Roger Ehrenberg has written a thoughtful postmortem (http://www.informationarbitrage.com/index.html) on the experience which he generalizes into seven deadly sins for entrepreneurs. One of his regrets was not launching a product sooner, and refining it with customer feedback. Monitor110 had received favorable press from the Financial Times early on, which perversely prompted the urge to perfect the product, continuously deferring launch. Meanwhile new competitors kept entering the space and gaining market share at Monitor110’s expense.
Another issue was product design. Roger Ehrenberg apparently wanted to make the product more content rich and develop a capability to customize the research output for clients (both good ideas), but internal strife prevented implementation until the beginning of this year. I am on an advisory board for a competitor to Monitor110, FirstRain, which began aggressively marketing to investors in 2006, nearly three years after Jeff Stewart’s original vision. FirstRain combined technology with an overlay of outsourced editorial screening to address the technological shortcomings that Monitor110 struggled with.
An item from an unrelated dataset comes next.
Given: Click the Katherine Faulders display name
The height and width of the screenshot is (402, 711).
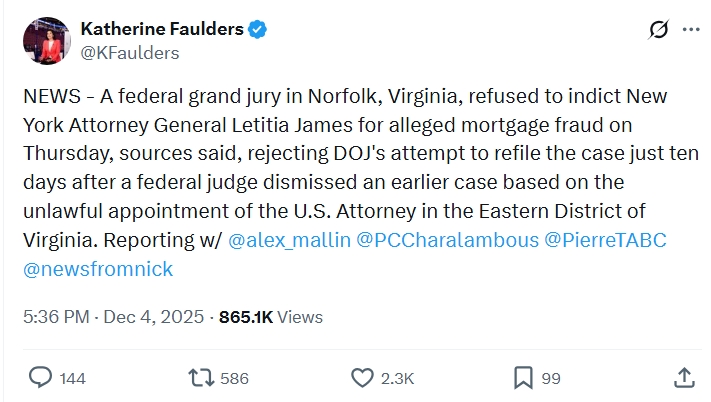Looking at the screenshot, I should [x=161, y=30].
The bigger problem is that during the five years of Monitor110’s development, the search-based research space became quite crowded. Connotate, a quantitative oriented web scraping specialist, received a minority investment from Goldman’s Hudson Street in February 2007. As part of the arrangement, Goldman began marketing Connotate to its clients. By our count there were a dozen firms in this niche (now eleven).
Research is a tough market. There are way too many research providers, and until recently Wall Street research was perceived to be “free” (even though it clearly wasn’t.) Worse, Monitor110 started out thinking of itself as a technology firm, not fully realizing the treacherous market it had gotten itself into. There’s a big difference between being a tech firm and a research firm. Investors care more about content and results, and less about how elegantly and efficiently it is produced. Not all of its competitors have figured this out, but they are in the game and may do so over time. A few of them have it down.
We’re sorry to see Monitor110 leave the scene. It had the idea right. We wish its principals success in their new ventures (which will not likely be research oriented!)